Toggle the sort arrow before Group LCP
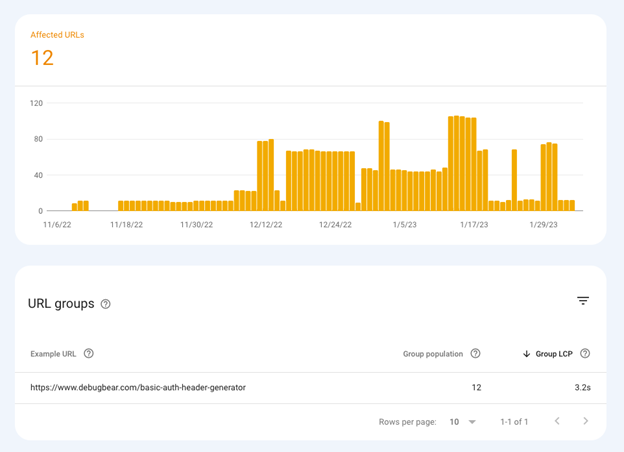This screenshot has height=452, width=624. tap(527, 354)
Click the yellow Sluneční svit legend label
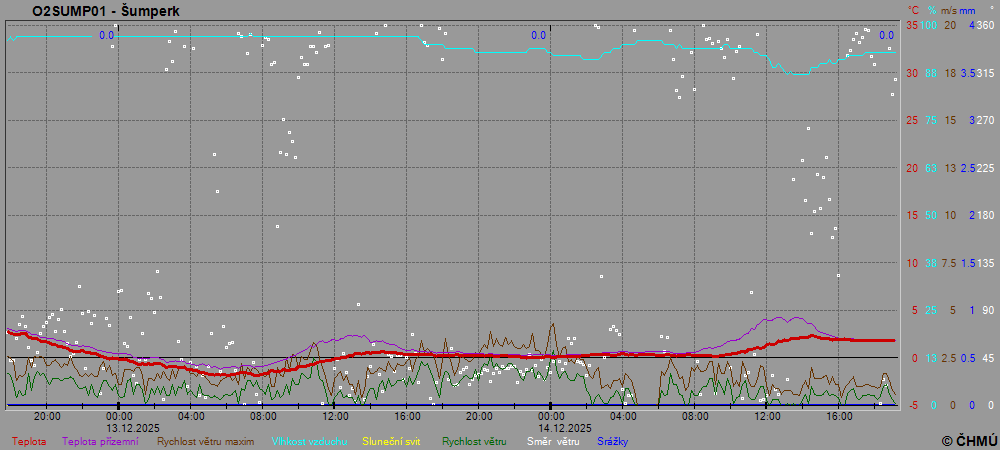Screen dimensions: 1000x450 pos(391,440)
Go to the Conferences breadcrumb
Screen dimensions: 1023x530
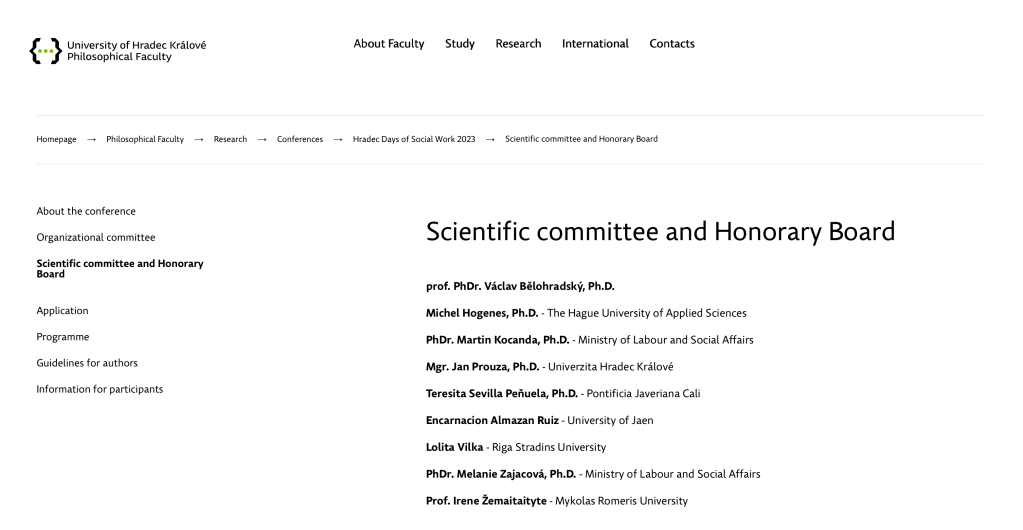point(300,140)
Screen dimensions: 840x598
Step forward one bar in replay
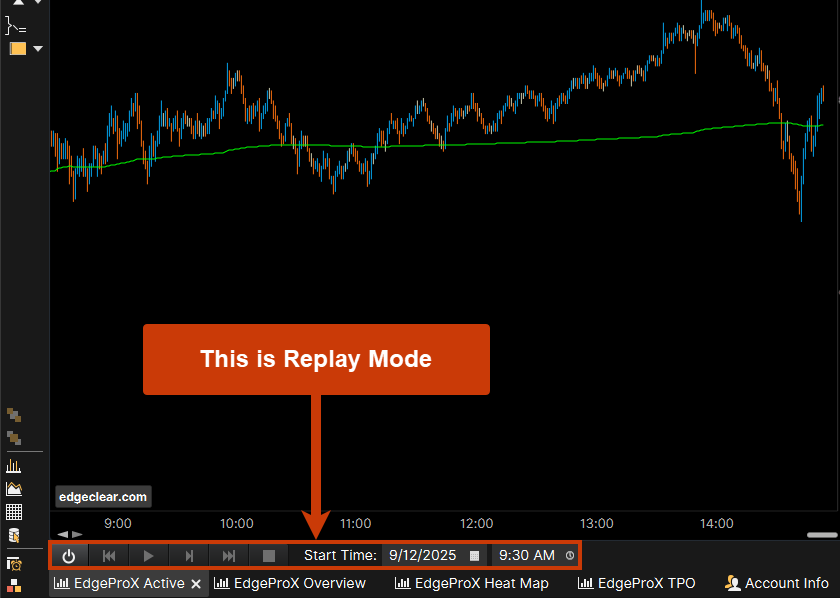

## [Assigned task]
Reproduce the material above in full and without alteration, but skip all pictures.

## [Exercise answer]
Toggle the sort arrow before Group LCP
This screenshot has height=452, width=624. tap(527, 354)
Click the yellow Sluneční svit legend label
Screen dimensions: 1000x450 pos(391,440)
Go to the Conferences breadcrumb
Screen dimensions: 1023x530
point(300,140)
Screen dimensions: 840x598
Step forward one bar in replay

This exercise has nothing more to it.